By the way, I share nothing but delight for same sex couples getting married, specifically my problem is that Ed Fordham was one of the leaders of a campaign that got nasty. My happiness for people is not contingent on the personality of others.
@David – “having been repeatedly assured at the time of the introduction of civil partnerships that they represented the limit of campaigners’ ambition”
Utter rubbish. Almost all equality and LGBT campaigners made it very clear that they wanted full equality but CPs were a step in the right direction. There were and still are a small group of people who wanted CPs and nothing more, but they are a small minority and it’s absurd to pretend that was the whole movement.
@Eddie Sammon,
Sorry, I don’t think my post is in any way non-standard for an internet forum of this type. I don’t know why you are reacting that way to it.
Richard, firstly I was hurt by your defence of calling people against gay marriage nasty names and secondly you attacked me for a belief I never had and then questioned whether I should spend so much time on here because of it.
I have always believed in gay marriage, but from a political point of view I thought too many people in the country were against it so thought perhaps a compromise was better. I get my beliefs from myself, but I think it is best to also consider public opinion.
My main point in commenting was not to mention my personal position, but to ask for nicer debate.
“Can you tell me the nice word for someone whose political ambitions relate to other people’s domestic arrangements?”

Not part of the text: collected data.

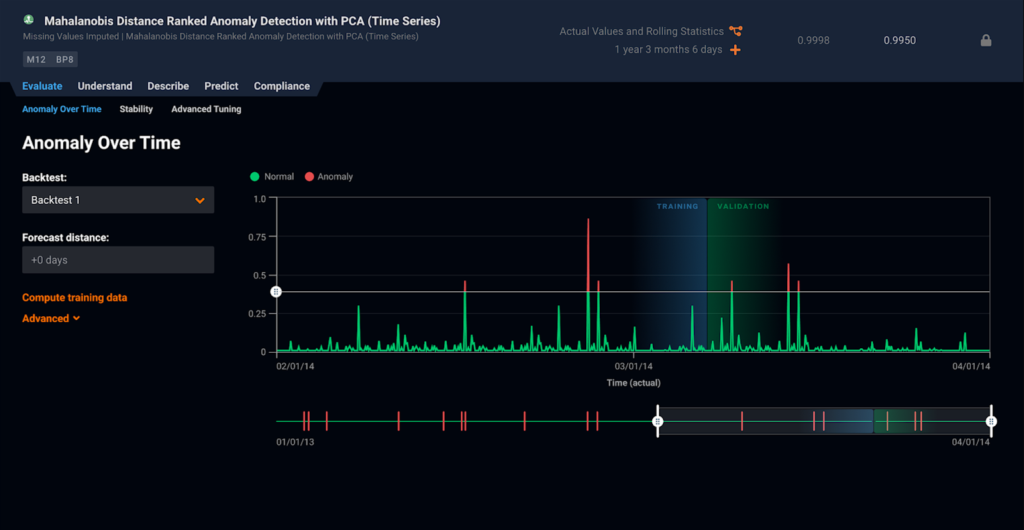The height and width of the screenshot is (530, 1024).
Task: Open the Compliance tab
Action: (x=281, y=86)
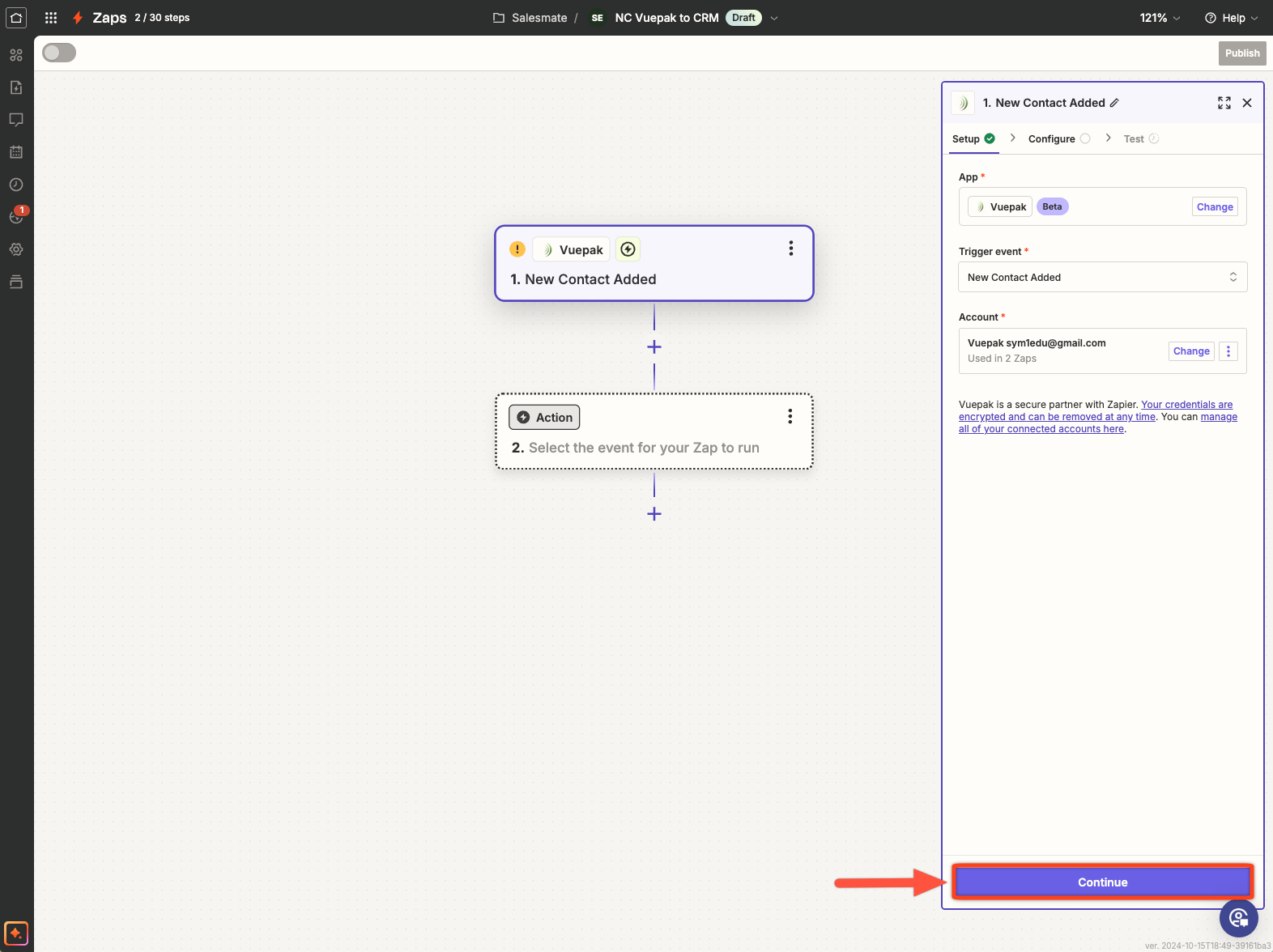Image resolution: width=1273 pixels, height=952 pixels.
Task: Open the sidebar settings gear icon
Action: (16, 249)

The nicest word I can think of is “illiberal” – and after all the arguments I’ve read about this, I still haven’t seen an argument against same-sex marriage which is consistent with the essential principle of individual liberty.
@Eddie
Sorry if I misunderstood what you meant by saying you had withdrawn your support. Obviously as Lib Dem Voice is moderated I perhaps haven’t seen some of the language used in the debate that you have seen. It is though an issue with strong feeling on both sides so compromise isn’t necessarily possible – either Ed’s wedding goes ahead or it doesn’t.